* Отрывок
• • • •
Мы можем указать на два основных фактора, вызвавших разрыв Барта с либерализмом. Во-первых, для еженедельных проповедей перед прихожанами в Саффенвиле либеральное богословие оказалось бесполезно. Чтобы ответить на их духовные нужды, Барт начал скрупулезное изучение Писания - и открыл для себя удивительный новый мир Библии: не человеческой религии, пусть даже созданной мудрейшими и благочестивейшими людьми, но Слова Божьего. Позднее он говорил: «Не мысли человека о Боге создают содержание Библии, но мысли Бога о человеке»
[13]. Проповедуя рабочим в Саффенвиле, Барт обнаружил, что философское богословие либерального протестантизма, к которому он привык в студенческие годы, здесь бесполезно.
Вторым фактором в его разрыве с либерализмом стало следующее событие. В августе 1914 года Барт прочел публичное заявление девяноста трех немецких интеллектуалов, поддерживающих военную политику кайзера Вильгельма. Среди подписавшихся были и почти все его профессора-богословы, к которым он привык относиться с почти религиозным преклонением. Более того, выяснилось, что воззвание германского кайзера к народу составил учитель Барта Гарнак. Поддержка либеральными богословами германского империализма заставила Барта задуматься о том, что же не так во взглядах его учителей.
• • • •
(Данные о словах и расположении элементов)
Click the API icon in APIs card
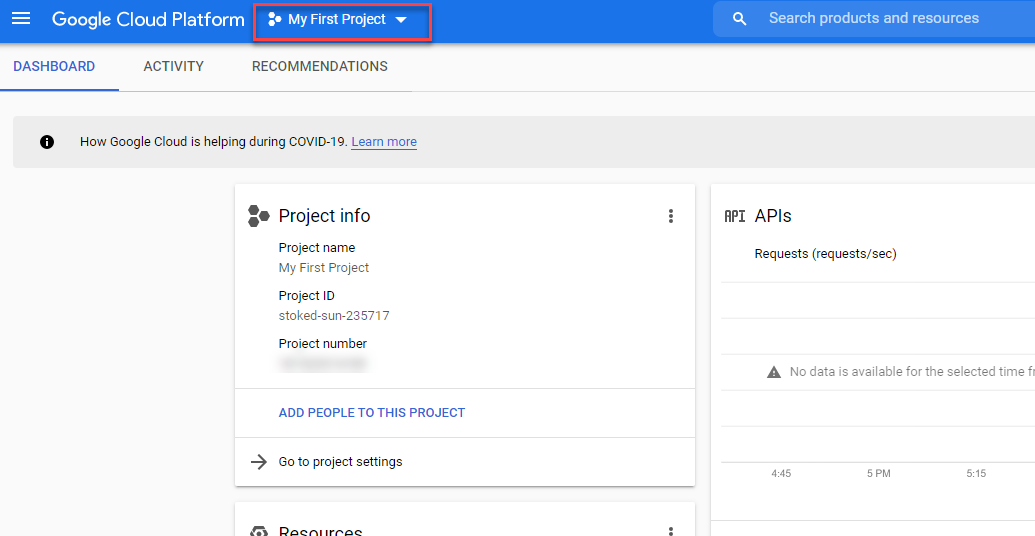 [735, 216]
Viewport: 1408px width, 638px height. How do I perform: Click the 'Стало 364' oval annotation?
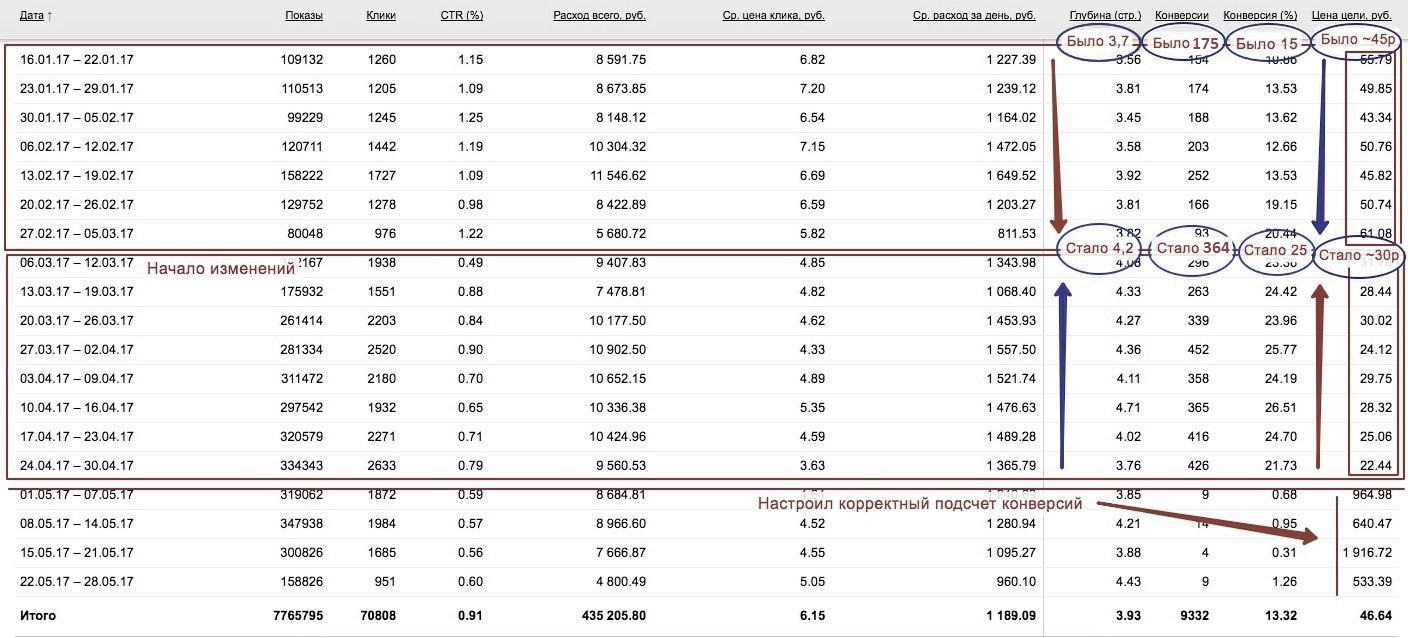pos(1193,248)
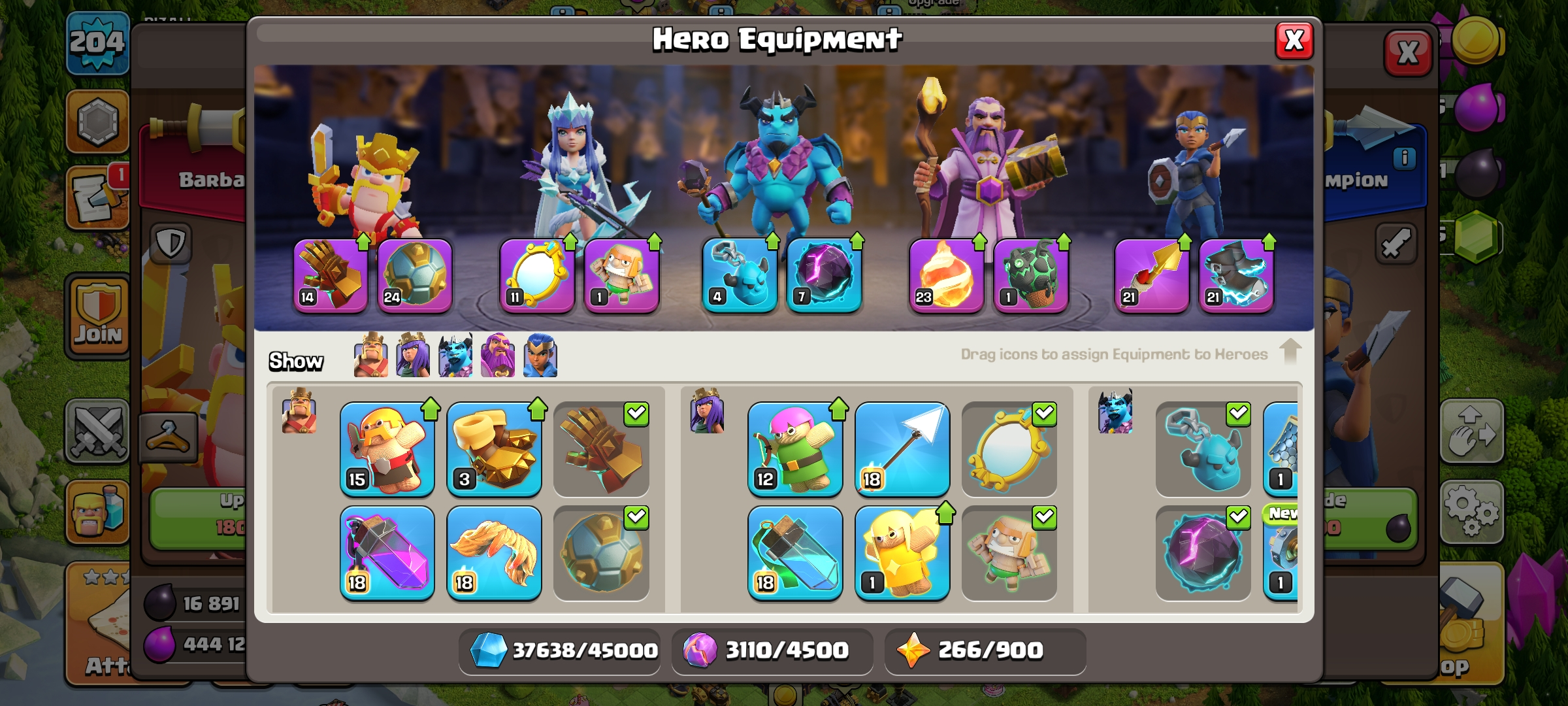Tap Warden's equipped Fireball slot level 23
This screenshot has width=1568, height=706.
pyautogui.click(x=947, y=275)

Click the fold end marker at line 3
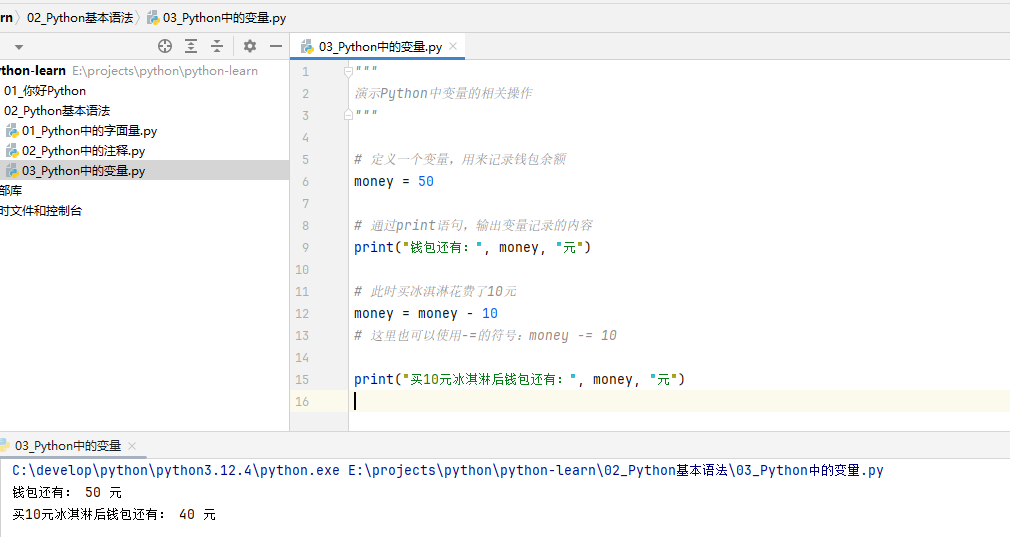coord(348,115)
• • • •
* Необходимые действия
**a.** Объясните, опираясь на отрывок о Барте, почему Барт начал скрупулезное изучение Писания. Ответ должен занимать от одного до трех предложений.
**b.** Кто, согласно отрывку о Барте, составил воззвание германского кайзера к народу?
**c.** Продолжите отрывок о Барте, начав сразу после его последнего предложения.

* Результаты по порядку
**a.** Либеральное богословие оказалось бесполезным для еженедельных проповедей перед прихожанами в Саффенвиле. Чтобы ответить на их духовные нужды, Барт и обратился к тщательному изучению Писания.

**b.** Учитель Барта Гарнак.

**c.**
Пауль Тиллих, Эмиль Бруннер и Карл Ясперс отмечали, что заявление о поддержке военной политики кайзера стало свидетельством краха буржуазной идеалистической мысли XIX столетия. Сорок лет спустя Барт рассказывал, что, после того, как, к ужасу своему, обнаружил, что все его глубоко почитаемые учителя подписали заявление, он не мог больше следовать ни их этике, ни их догматике, ни их пониманию Библии или истории. Он понял, что у богословия XIX века нет будущего. Следовало искать новый путь - путь, который придал бы языку, которым мы говорим о Боге, достоинство и ответственность.
Эти два фактора сыграли основную роль в разрыве Барта с протестантским либеральным богословием. Однако на первом пункте стоит остановиться подробнее. В те годы, когда он впервые усомнился в основательности либерализма, Барт был молодым провинциальным пастором. Впоследствии, когда его спрашивали, что привело к этому разрыву, Барт неизменно ссылался на дилемму, с которой столкнулся в своем проповедническом служении.
Возрождение протестантского богословия в XX веке началось с центральной задачи церкви - богослужения, и центральной проблемы пастора - проповеди. Барту нужно было найти органическую связь между миром рабочих и миром Библии. Как свести их вместе? С таким вопросом столкнулся он как пастор и проповедник.
С самого начала Барту не давал покоя вопрос о правильном понимании Священного Писания - иными словами, проблема герменевтики. Основной вопрос, основная проблема звучала для него так: как может человек вообще пытаться говорить о Боге? Как может слово Бога звучать в устах человека? Проповедь, звучащая в церкви на протяжении почти 2000 лет, вдруг превратилась в загадку. «Как богословы, - писал Барт, - мы обязаны говорить о Боге. Но мы люди, и значит, говорить о Нем не можем. Мы должны сознавать и эту нашу обязанность, и эту нашу неспособность, и этим воздавать славу Богу. Вот какой груз лежит на наших плечах. По сравнению с этим все прочее - детская игра»
[14].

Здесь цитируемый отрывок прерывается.